Friday, May 25, 2012

The Young Poisoner's Handbook


Deny it all you want, but films about psychopaths and serial killers can be quite, well, interesting. Take Graham Young for example. Played by Hugh O'Conor as a downtrodden, spiteful nerd genius, Young was the product of a dysfunctional family and a chemistry whiz. If only, as my mother says, he had used his talents for good instead of evil.

     The Young Poisoner's Handbook, the 1995 debut full-length feature by British director Benjamin Ross, follows the "Teacup Killer" Young from the age of fourteen into his early adulthood. And what a fascinating character he is.

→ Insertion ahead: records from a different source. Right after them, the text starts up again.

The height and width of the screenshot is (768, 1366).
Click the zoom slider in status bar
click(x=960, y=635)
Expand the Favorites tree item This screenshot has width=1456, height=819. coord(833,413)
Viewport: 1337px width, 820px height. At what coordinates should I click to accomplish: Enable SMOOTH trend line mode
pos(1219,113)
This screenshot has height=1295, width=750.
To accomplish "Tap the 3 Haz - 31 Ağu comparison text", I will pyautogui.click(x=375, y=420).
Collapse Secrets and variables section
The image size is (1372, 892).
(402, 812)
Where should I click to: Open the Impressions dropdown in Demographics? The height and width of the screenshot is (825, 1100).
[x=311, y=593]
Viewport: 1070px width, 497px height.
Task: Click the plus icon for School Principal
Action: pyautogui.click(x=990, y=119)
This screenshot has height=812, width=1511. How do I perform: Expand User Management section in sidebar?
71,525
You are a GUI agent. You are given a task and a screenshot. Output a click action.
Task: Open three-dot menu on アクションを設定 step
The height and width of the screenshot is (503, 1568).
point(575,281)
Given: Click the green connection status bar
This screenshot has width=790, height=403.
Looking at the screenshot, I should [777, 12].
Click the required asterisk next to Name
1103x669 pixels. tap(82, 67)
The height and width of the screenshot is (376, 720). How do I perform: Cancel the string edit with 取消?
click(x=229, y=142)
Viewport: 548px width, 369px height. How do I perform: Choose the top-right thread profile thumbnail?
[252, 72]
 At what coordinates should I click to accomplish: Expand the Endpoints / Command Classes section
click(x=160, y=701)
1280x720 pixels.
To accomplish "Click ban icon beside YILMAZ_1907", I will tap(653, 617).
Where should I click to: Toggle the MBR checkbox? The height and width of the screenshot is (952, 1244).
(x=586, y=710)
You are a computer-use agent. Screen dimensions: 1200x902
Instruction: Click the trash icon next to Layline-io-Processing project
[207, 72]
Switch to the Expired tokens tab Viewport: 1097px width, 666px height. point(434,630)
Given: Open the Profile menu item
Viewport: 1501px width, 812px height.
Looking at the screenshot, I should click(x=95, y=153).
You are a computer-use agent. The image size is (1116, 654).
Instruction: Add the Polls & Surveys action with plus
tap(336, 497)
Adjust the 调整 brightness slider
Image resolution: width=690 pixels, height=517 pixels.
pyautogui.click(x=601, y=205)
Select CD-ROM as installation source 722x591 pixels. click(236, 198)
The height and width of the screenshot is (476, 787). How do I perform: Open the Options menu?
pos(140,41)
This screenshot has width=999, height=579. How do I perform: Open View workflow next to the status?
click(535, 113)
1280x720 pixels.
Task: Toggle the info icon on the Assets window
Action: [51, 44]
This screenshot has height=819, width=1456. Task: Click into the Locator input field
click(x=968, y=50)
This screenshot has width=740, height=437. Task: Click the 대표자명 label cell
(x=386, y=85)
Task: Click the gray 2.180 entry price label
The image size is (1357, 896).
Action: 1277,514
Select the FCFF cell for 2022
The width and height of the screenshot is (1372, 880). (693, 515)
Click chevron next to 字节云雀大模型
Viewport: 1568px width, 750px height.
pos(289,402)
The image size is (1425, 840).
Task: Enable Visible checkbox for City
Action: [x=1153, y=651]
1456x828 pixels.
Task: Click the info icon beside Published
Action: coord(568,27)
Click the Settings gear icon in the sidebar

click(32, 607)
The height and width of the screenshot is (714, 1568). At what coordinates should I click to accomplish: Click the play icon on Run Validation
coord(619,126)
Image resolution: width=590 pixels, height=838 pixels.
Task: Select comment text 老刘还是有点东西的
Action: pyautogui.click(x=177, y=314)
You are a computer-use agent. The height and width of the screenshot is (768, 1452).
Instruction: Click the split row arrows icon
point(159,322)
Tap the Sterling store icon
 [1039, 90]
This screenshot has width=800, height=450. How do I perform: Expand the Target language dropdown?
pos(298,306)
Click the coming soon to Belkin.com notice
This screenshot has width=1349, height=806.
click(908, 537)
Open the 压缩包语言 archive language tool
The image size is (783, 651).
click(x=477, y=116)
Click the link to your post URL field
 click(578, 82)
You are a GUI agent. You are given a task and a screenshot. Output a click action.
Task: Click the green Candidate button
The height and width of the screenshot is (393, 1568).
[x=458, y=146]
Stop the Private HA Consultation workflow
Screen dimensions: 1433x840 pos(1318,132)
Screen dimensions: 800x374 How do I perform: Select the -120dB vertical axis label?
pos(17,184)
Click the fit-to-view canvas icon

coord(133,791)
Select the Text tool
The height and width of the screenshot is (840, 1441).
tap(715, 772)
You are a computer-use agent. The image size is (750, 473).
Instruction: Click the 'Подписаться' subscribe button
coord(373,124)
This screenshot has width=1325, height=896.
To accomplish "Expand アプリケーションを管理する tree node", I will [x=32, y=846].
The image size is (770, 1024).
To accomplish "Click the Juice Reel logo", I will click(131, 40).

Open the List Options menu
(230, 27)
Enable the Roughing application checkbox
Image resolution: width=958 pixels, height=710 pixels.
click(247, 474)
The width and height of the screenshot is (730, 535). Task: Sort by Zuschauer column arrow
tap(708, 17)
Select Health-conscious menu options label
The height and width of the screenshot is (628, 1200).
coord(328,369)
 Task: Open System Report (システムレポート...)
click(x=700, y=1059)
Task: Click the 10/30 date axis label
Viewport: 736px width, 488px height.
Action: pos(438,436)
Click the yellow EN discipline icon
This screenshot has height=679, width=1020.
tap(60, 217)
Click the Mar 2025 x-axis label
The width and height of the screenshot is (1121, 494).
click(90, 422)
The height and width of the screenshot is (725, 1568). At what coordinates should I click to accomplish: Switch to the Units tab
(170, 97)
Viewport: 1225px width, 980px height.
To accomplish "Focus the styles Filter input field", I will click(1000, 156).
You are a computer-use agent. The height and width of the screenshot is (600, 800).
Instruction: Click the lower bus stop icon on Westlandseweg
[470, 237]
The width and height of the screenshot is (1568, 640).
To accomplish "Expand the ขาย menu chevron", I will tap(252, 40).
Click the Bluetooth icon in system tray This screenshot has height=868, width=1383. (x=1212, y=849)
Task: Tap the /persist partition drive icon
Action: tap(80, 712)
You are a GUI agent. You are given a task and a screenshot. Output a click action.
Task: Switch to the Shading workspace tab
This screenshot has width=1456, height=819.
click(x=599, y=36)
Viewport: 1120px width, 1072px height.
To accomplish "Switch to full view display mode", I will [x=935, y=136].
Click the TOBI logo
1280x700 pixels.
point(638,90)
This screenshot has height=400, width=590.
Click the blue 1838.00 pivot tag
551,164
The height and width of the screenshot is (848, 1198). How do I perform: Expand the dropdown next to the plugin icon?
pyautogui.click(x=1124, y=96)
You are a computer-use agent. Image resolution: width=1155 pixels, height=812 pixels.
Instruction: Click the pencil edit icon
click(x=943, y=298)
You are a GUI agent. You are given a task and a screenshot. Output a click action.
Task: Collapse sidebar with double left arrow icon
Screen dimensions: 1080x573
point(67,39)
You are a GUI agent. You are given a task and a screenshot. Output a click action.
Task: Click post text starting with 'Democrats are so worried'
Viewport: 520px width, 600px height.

   All but incapable of identifying with the suffering of others, Young was both a racist and a psychopath. Later in his life, he laments that things turned out "all wrong" for him. As a boy, he poisons his none-too-bright schoolmate Mick (Jack Deam's) ham sandwich and makes him violently ill and takes over Mick's date.

   There are many good ironic and blackly comic moments in this otherwise dark and morbidly intriguing crime drama. The writer never tries too hard, which is the key. Hugh O'Conor was in a another, inferior film with dark comedy elements, Botched, which applied an over-the-top villain and manic pacing in order to achieve laughs.

     Take the date between Young and Sue (Samantha Edmonds), a girl who works in the London library, for instance. The scene where they pick up his fallen books is set up like a conventional romance, with them awkwardly meeting each other's eyes and Sue initiating a date.

    Then it knocks any "romantic" vibe on it's head, as Graham becomes increasingly inappropriate and morbid, soon bringing the date to an abrupt end. This isn't just teenage awkwardness. Something is just not going to the top floor.

   Hugh O'Conor is quite good, although he doesn't reach the brilliance as a sociopath of Noah Taylor in Simon Rumley's Red, White,& Blue. He is manipulative, wide-eyed, and sometimes strangely likable, and I can think of only one scene where his performance halted.

   I like the film's decision to meld disturbing and funny, like Tarantino, but without the constant f-bombs and gun play. Dated and oddly festive music is used, in order to provide irony and capture the flavor of 20th-century London. (The film starts out in the 1960's.) There are obvious picks about psychotics and anti-social behavior (The Silence of the Lambs, Taxi Driver, and The Shining to name a few.) And that's all well and good, but then there are movies like these, ripe for rediscovery. For the viewing of films isn't all about watching what your friends have watched, but rather, paving the way for new choices.